(Extracted data entries)
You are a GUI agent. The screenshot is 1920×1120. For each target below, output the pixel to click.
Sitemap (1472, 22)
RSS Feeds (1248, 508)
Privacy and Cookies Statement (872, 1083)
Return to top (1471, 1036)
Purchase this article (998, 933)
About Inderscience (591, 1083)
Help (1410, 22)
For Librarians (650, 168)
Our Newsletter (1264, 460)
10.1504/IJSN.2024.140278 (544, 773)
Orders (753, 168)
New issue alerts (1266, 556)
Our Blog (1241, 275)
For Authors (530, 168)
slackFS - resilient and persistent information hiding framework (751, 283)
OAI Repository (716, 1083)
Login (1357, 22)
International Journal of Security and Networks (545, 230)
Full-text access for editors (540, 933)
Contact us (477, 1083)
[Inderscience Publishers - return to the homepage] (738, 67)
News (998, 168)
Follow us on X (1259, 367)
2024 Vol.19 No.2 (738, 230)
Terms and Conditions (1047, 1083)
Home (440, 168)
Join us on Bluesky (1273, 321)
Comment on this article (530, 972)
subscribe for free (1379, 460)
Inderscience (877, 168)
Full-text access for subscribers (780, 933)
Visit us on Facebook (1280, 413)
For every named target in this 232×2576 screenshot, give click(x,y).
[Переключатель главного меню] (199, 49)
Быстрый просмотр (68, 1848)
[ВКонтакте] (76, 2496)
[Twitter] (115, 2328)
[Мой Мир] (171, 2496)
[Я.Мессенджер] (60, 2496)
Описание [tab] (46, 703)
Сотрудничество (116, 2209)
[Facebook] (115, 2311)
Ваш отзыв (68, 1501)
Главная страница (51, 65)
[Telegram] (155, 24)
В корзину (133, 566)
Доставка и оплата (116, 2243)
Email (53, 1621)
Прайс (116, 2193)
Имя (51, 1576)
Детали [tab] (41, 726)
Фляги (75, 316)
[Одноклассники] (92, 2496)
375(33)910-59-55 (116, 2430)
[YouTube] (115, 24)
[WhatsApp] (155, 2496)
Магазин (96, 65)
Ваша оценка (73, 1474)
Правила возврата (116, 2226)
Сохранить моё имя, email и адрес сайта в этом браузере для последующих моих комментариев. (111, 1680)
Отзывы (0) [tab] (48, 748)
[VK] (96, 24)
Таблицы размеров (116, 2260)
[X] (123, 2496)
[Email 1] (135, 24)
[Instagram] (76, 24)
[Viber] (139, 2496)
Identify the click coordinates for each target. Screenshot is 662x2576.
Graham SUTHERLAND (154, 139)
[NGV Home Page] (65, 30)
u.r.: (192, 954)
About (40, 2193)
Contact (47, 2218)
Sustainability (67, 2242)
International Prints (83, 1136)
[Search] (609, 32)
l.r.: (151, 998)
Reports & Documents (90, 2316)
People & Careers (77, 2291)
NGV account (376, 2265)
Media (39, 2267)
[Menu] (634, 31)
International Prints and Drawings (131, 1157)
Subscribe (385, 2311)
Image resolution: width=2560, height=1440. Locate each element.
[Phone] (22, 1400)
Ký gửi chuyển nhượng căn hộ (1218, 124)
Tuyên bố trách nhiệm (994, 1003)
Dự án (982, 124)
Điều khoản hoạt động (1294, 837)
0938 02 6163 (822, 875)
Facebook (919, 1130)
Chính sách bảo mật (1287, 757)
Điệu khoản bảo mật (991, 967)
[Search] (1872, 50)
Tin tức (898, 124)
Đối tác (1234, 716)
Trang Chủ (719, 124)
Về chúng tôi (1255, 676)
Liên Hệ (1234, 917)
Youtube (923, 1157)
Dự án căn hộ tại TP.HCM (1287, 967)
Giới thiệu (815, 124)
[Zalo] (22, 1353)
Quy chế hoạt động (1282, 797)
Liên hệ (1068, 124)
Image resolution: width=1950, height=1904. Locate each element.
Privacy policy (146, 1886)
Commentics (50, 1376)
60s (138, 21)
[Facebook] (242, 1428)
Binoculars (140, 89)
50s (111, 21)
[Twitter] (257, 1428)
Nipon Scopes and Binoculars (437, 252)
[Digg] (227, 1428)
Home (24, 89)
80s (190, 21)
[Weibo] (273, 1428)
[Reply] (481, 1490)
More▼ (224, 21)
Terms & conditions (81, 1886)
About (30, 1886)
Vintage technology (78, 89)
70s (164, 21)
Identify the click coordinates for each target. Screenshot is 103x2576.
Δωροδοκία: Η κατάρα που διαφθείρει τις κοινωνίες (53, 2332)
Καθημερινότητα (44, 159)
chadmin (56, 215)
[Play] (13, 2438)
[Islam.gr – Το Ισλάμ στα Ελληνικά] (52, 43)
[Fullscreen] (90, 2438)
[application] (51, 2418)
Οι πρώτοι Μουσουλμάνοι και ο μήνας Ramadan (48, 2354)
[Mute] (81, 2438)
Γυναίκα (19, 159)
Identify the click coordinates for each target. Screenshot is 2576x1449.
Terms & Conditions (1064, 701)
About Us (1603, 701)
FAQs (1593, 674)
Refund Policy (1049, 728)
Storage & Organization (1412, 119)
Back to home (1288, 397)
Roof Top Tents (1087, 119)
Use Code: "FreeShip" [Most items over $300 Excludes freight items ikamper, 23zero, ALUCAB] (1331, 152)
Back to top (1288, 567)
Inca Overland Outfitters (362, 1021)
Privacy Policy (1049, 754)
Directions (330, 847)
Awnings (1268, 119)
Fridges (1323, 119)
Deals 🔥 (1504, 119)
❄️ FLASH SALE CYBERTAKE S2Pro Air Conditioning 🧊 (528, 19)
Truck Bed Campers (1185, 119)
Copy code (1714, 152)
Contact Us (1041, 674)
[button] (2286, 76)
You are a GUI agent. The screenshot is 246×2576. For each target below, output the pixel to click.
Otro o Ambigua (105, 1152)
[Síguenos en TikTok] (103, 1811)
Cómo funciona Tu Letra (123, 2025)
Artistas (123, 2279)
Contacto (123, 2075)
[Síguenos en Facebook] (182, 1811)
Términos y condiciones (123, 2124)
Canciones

▶ _INSTRUCTIONS FOR THE TASK_
What are the lines above, starting at the one with "Giới thiệu (815, 124)" and ending at the one with "Copy code (1714, 152)"? Give them again exactly, and only them.

▶ _RESPONSE_
Giới thiệu (815, 124)
[Zalo] (22, 1353)
Quy chế hoạt động (1282, 797)
Liên hệ (1068, 124)
Image resolution: width=1950, height=1904. Locate each element.
Privacy policy (146, 1886)
Commentics (50, 1376)
60s (138, 21)
[Facebook] (242, 1428)
Binoculars (140, 89)
50s (111, 21)
[Twitter] (257, 1428)
Nipon Scopes and Binoculars (437, 252)
[Digg] (227, 1428)
Home (24, 89)
80s (190, 21)
[Weibo] (273, 1428)
[Reply] (481, 1490)
More▼ (224, 21)
Terms & conditions (81, 1886)
About (30, 1886)
Vintage technology (78, 89)
70s (164, 21)
Identify the click coordinates for each target. Screenshot is 103x2576.
Δωροδοκία: Η κατάρα που διαφθείρει τις κοινωνίες (53, 2332)
Καθημερινότητα (44, 159)
chadmin (56, 215)
[Play] (13, 2438)
[Islam.gr – Το Ισλάμ στα Ελληνικά] (52, 43)
[Fullscreen] (90, 2438)
[application] (51, 2418)
Οι πρώτοι Μουσουλμάνοι και ο μήνας Ramadan (48, 2354)
[Mute] (81, 2438)
Γυναίκα (19, 159)
Identify the click coordinates for each target. Screenshot is 2576x1449.
Terms & Conditions (1064, 701)
About Us (1603, 701)
FAQs (1593, 674)
Refund Policy (1049, 728)
Storage & Organization (1412, 119)
Back to home (1288, 397)
Roof Top Tents (1087, 119)
Use Code: "FreeShip" [Most items over $300 Excludes freight items ikamper, 23zero, ALUCAB] (1331, 152)
Back to top (1288, 567)
Inca Overland Outfitters (362, 1021)
Privacy Policy (1049, 754)
Directions (330, 847)
Awnings (1268, 119)
Fridges (1323, 119)
Deals 🔥 (1504, 119)
❄️ FLASH SALE CYBERTAKE S2Pro Air Conditioning 🧊 (528, 19)
Truck Bed Campers (1185, 119)
Copy code (1714, 152)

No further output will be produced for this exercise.